Допущения характерны и для продуктивных в литературе ХХ века жанров утопии (И. Ефремов «Туманность Андромеды» (1956); трилогия «Страна багровых туч» (1959), «Возвращение» (1962), «Попытка к бегству» (1962) А. и Б. Стругацких) и антиутопии, возникающей как реакция на жанр утопии: «Мы» (1920) Е. Замятина, «Чевенгур» (1929) А. Платонова, «Скотный двор» (1945) Д. Оруэлла, «О дивный новый мир» (1932) О. Хаксли; элементы жанра антиутопии находим у В. Набокова («Изобретение Вальса» (1938)) и М. Булгакова («Собачье сердце» (1925), «Роковые яйца» (1925)). Антиутопии зачастую создают не только образы фантастических миров, но и фантастических языков (часто со своей системой грамматических правил), «обслуживающих» эти миры («1984» (1948) Д. Оруэлла; «Тлён, Укбар и Tertius orbis» (1940) Х. Л. Борхеса), помогающих «перевёртывать все существенные для человека понятия» (Р. Гальцева, И. Роднянская).
В такой разновидности антиутопии, как дистопия (антиутопия, демонстрирующая реализацию утопии) фантастическое связано с постижением читателями мира, «в котором им никогда не будет места». ««Нигде» будет заселено Никем – или никем из нас… Конец романа «Мы» – это конец нас…»[47 - Морсон Г. Границы жанра: антиутопия как пародийный жанр // Утопия и утопическое мышление. М., 1991. С. 251.]. Для жанра антиутопии эстетически продуктивна гротескно-фантастическая образность, связывающая его с традициями философской сатиры (Р. Акутагава «В стране водяных» (1927)).
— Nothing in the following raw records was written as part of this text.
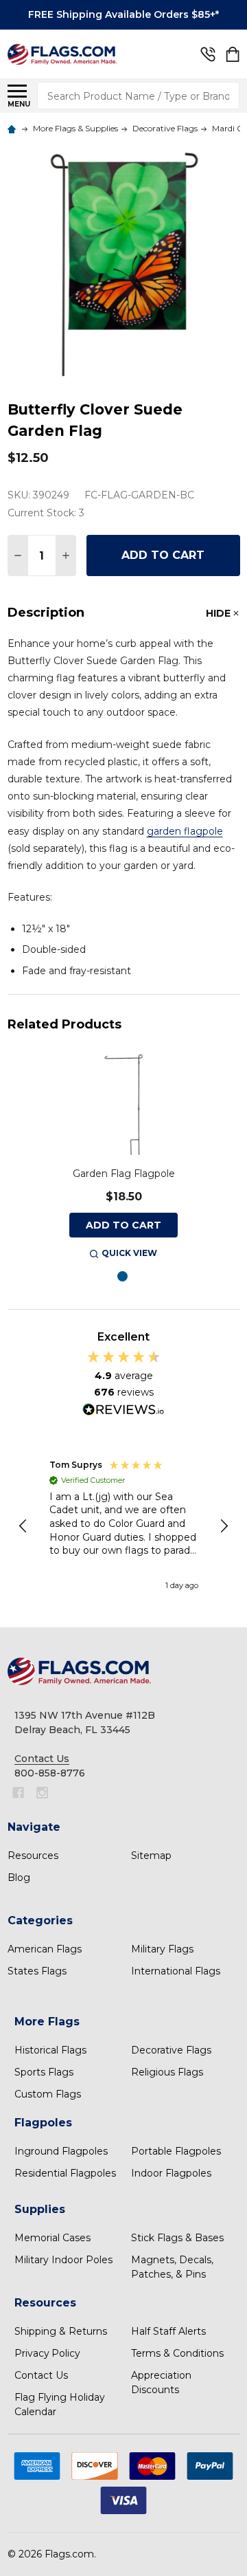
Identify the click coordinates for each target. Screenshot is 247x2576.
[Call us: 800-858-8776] (208, 54)
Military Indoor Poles (63, 2260)
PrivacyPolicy (47, 2353)
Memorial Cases (52, 2238)
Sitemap (151, 1855)
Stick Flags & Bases (177, 2238)
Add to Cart (162, 555)
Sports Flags (43, 2072)
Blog (19, 1877)
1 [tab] (123, 1277)
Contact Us (41, 2375)
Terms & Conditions (177, 2353)
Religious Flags (167, 2072)
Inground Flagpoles (61, 2151)
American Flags (45, 1949)
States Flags (37, 1971)
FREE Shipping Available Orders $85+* (123, 14)
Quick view (129, 1253)
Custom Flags (47, 2094)
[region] (124, 1526)
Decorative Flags (171, 2050)
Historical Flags (50, 2050)
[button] (24, 1526)
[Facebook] (18, 1792)
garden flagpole (185, 831)
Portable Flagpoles (176, 2151)
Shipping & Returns (60, 2331)
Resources (33, 1855)
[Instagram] (42, 1792)
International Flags (175, 1971)
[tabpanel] (123, 1156)
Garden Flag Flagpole (124, 1173)
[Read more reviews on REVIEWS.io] (123, 1411)
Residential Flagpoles (65, 2173)
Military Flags (162, 1949)
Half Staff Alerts (168, 2331)
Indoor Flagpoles (171, 2173)
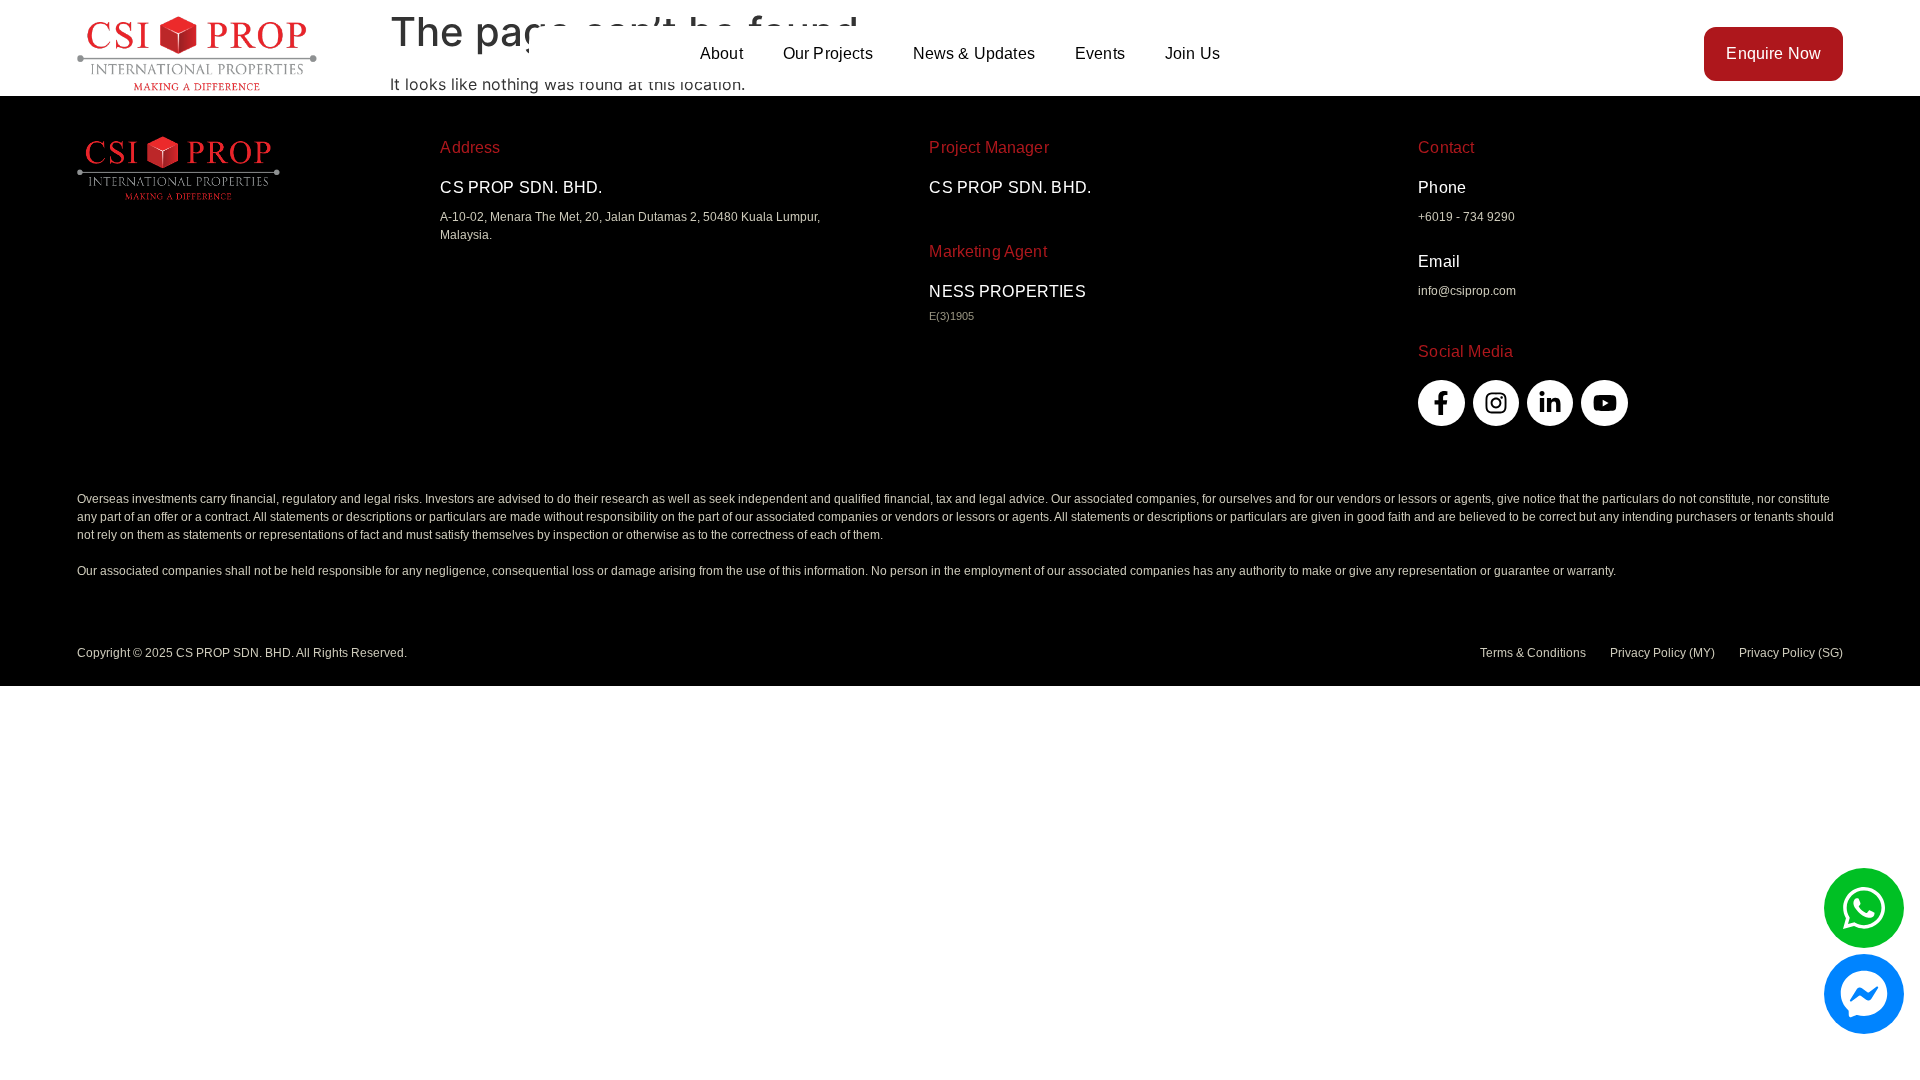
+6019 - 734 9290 (1466, 217)
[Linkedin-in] (1550, 403)
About (721, 53)
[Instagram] (1496, 403)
Образ полнокровного «мира», пренебрегающего «границами возможного» (Н. Д. Тамарченко), создаёт авантюрно-философская фантастика ХХ века (более распространены, прежде всего в литературной критике, понятия «научная фантастика» и «фэнтези»). Основные структурные элементы организации мира и сюжетные мотивы авантюрно-философской фантастики формировались в произведениях Ж. Верна и Г. Уэллса. Одним из ранних образцов авантюрно-философской фантастики может считаться роман «Янки из Коннектикута при дворе короля Артура» (1889) Марка Твена.
Фантастика ХХ века активно использует сюжетные схемы литературы приключений, создавая свои варианты «географической» приключенческой сказки (Дж. Р. Р. Толкин «Хоббит» (1937) и исторического романа (И. Кальвино «Несуществующий рыцарь» (1959)). Необходимым условием развития сюжета в авантюрно-философской фантастике является встреча («контакт») двух миров (людей и существ, людьми не являющихся): произведения А. Азимова, Ф. Брауна, Р. Брэдбери, Р. Желязны, К. Саймака, Р. Шекли, А. и Б. Стругацких и др. В авантюрно-философской фантастике ХХ века испытанию подвергается сама природа человека (те качества, которые делают человека человеком). Поэтому события жизни героев в мире «за гранью возможного» «программируются» не сюжетной схемой произведения (как это имеет место в волшебной сказке), а являются результатом ценностного, ответственного выбора героя. Отсюда близость авантюрно-философской фантастики жанру притчи.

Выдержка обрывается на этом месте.